Handwerksunternehmern in der derzeitigen Situation einen praktikablen Rat zu geben, fällt Juristen daher schwer: "Den Kunden das Material besorgen zu lassen, wäre rechtlich die sicherste Lösung, ist aber wirtschaftlich unsinnig und im Arbeitsalltag nicht umzusetzen", resümiert Michael Bier, Jurist und Leiter der Abteilung Handwerks- und Gewerberecht bei der Handwerkskammer Düsseldorf

Neue Regelung gefordert

Der ZDH und andere Fachverbände haben daher eine Initiative gestartet, mit der sie eine Lösung auf Gesetzesebene herbeiführen wollen. Sie möchten, dass Handwerksbetriebe gegenüber den Händlern wie Verbraucher behandelt werden. "Die Mängelgewährleistung wird durch diese Rechtsprechung künstlich aufgespalten, obwohl es sich um eine einheitliche Norm handelt", kritisiert Schwannecke.

Der Bundesrat hat jetzt die Argumente des Handwerks aufgegriffen und eine entsprechende Stellungnahme an die Bundesregierung abgegeben. Darin fordert er eine gesetzliche Regelung, die die berechtigten Interessen kleiner und mittelständischer Unternehmer angemessen berücksichtigt. Die Bundesregierung hat zwar die Problematik erkannt, eine zeitnahe Lösung in Form eines Gesetzes wird aber angesichts der im Herbst anstehenden Bundestagswahlen noch auf sich warten lassen.

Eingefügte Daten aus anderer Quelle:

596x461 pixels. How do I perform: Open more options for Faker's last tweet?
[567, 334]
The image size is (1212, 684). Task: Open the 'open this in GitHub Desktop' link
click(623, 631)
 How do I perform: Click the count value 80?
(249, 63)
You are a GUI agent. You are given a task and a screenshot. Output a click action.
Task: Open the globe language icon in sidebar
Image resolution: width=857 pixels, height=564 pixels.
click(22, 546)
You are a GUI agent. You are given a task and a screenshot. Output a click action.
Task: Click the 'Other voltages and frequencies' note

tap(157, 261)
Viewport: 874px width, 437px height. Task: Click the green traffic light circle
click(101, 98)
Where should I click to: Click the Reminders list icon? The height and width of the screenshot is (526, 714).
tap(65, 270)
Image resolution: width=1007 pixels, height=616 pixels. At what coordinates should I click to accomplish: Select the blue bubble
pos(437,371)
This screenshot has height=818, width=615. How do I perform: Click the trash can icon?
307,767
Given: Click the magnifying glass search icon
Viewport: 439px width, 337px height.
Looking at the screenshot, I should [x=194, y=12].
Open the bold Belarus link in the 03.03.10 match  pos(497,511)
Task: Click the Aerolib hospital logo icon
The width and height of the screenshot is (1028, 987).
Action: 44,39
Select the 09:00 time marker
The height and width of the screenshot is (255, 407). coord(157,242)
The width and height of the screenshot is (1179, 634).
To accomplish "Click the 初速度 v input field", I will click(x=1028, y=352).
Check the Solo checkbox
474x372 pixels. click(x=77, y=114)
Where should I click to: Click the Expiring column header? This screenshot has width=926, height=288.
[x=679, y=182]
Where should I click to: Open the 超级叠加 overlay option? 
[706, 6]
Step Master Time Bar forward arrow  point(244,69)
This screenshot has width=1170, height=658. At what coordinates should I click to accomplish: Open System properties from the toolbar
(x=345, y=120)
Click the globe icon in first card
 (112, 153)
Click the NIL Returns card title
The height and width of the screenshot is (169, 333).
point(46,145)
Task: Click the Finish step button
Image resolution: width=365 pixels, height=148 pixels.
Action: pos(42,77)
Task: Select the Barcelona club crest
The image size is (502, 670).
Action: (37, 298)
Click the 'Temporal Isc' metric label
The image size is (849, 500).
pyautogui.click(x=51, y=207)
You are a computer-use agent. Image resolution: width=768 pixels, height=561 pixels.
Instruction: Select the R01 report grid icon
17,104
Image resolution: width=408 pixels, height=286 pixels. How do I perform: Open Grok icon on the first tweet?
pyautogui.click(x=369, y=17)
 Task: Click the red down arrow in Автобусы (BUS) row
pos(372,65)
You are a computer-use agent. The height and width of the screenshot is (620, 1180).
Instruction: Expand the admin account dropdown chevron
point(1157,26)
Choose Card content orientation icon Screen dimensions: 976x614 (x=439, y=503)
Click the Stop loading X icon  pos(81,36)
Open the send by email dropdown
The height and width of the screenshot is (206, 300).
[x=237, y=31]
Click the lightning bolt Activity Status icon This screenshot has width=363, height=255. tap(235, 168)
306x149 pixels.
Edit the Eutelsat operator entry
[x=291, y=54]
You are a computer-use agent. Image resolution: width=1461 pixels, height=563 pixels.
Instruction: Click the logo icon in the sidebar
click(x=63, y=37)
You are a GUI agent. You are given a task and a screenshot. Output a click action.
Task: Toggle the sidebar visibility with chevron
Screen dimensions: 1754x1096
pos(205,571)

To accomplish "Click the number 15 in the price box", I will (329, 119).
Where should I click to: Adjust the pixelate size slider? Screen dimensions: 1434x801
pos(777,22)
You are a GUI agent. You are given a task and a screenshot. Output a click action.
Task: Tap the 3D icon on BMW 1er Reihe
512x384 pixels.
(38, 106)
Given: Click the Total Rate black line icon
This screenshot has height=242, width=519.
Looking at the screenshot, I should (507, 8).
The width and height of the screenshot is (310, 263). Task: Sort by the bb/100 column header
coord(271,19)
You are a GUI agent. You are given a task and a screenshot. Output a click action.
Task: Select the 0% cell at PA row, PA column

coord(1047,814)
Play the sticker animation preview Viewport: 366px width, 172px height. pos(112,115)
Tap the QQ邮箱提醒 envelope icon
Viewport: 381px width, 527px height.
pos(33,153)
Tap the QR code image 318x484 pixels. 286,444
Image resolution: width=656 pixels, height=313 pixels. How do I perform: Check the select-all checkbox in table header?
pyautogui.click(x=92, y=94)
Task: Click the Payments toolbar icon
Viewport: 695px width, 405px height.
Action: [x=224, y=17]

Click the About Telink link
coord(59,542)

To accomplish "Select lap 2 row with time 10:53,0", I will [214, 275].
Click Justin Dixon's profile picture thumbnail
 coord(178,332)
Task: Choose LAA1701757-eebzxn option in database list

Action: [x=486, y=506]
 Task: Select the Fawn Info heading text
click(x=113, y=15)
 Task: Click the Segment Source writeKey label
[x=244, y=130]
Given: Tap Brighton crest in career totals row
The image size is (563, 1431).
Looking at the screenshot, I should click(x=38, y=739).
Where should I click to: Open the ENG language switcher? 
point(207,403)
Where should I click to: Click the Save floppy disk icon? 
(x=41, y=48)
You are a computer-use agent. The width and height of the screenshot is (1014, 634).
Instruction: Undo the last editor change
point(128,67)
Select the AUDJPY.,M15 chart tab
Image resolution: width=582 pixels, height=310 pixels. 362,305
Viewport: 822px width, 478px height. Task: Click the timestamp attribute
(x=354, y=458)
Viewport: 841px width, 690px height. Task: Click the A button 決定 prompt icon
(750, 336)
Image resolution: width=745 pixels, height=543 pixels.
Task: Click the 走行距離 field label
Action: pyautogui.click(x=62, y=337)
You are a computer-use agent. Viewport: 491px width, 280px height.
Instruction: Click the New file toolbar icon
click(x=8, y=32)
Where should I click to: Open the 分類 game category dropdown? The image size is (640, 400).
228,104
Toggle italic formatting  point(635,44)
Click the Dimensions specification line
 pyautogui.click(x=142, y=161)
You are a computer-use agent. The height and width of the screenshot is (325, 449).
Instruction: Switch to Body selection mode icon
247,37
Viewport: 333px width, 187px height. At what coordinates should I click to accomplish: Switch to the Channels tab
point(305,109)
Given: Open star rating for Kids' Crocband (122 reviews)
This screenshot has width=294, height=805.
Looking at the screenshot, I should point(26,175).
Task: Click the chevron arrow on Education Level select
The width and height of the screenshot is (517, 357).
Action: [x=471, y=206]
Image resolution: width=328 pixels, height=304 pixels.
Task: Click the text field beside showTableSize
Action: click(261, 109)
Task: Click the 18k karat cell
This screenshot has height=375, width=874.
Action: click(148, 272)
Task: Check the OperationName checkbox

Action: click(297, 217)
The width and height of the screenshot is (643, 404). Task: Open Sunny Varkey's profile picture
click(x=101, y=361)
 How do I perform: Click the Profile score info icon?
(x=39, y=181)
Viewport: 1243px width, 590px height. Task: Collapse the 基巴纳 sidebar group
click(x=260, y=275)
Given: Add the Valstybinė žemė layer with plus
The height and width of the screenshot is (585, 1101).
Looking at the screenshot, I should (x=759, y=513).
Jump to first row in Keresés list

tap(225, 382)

Beim ZDH ist man optimistisch, dass in der nächsten Legislaturperiode eine größere Reform gestartet wird. Durch eine Ausweitung der Verbraucherrechte auf Geschäfte zwischen Unternehmern würde die Verantwortung für fehlerhaftes Material dorthin zurückgegeben, wo sie eigentlich hingehört: Zum Händler oder Hersteller.